Balmashev infiltrou-se no Palácio Mariinsky de São Petersburgo com o uniforme de
ajudante de campo e disparou contra Sipyagin à queima-roupa, matando-o. Após este
assassinato, o Comité Central fugiu para Kiev para preparar a próxima operação: o
ataque ao príncipe Obolensky, governador-geral de Kharkov. Aqui, o desejo dos
terroristas era vingar as vítimas de atrocidades perpetradas quando Obolensky ordenou a
repressão das revoltas camponesas. Em 29 de Julho de 1902, o agente escolhido de
Gershuni, Tomas Kachura, disparou o revólver, carregado de munições adulteradas com
estricnina, em Obolensky. Os dois primeiros tiros falharam, mas o terceiro feriu
ligeiramente o governador. A Organização de Combate ataca novamente em 06 de
Maio de 1903, no jardim público em Ufa. Aqui, Yegor Dulebov matou o governador,
Boris Bogdanovich, que em Março deu a ordem para disparar sob os trabalhadores em
Zlatoustov.

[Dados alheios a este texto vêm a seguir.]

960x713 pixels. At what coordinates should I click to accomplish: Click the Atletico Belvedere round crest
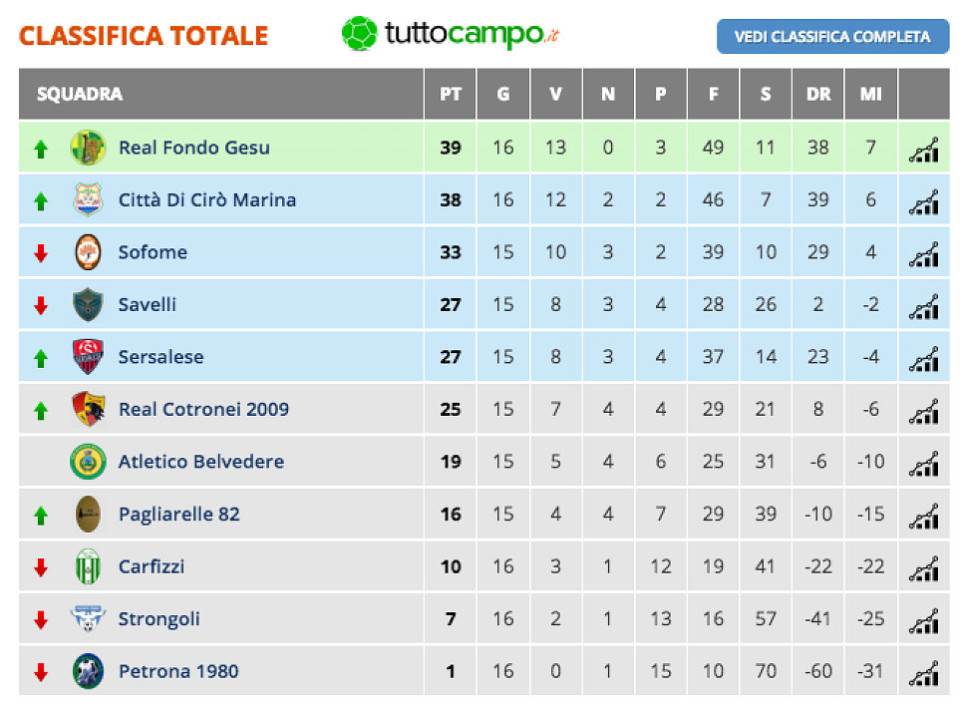[x=88, y=462]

Pouco tempo depois, Gershuni foi preso em Kiev e condenado à morte. A
sentença, no entanto, foi comutada e transferido para a fortaleza de Schlusselburg na
pequena ilha onde o rio Neva se encontra com o lago Ladoga, prisão reservada para os
terroristas mais perigosos. Entre 1884 e 1905, foram executadas sessenta e oito pessoas;
Destas, treze fuziladas ou enforcadas, quatro suicidaram-se e quinze, incluindo
Nechayev, morreram sob custódia149.
Yevno Azev, o segundo comandante do Gershuni, sucedeu-o à frente da Organização
de Combate. Dois homens dominam a história do terrorismo russo: Nechayev e Azev. O
primeiro estava na periferia, mas incorporava a opção extrema: o fanatismo e a total
ausência de limites morais na escolha dos meios. Azev, por outro lado, elevou o
terrorismo à condição estratégica. Era informador da polícia e revolucionário. Fazia
jogo duplo, mas não era realmente agente duplo. Recrutado em Paris por Pyotr
Rachkovsky, chefe da Secção Estrangeira da Okhrana de 1884 e 1902 e ex-membro da
Svyashchennaya Druzhina, que foi basilar na criação do livro falsificado anti-semita
Protocolos dos Sábios de Sião150. Rachkovsky enviou a Azev para se infiltrar no
Partido Socialista Revolucionário onde se tornou ligado a Mikhail Gotz, que o levou ao
Comité Central do Partido, enquanto Gershuni o envolveu na Organização de Combate.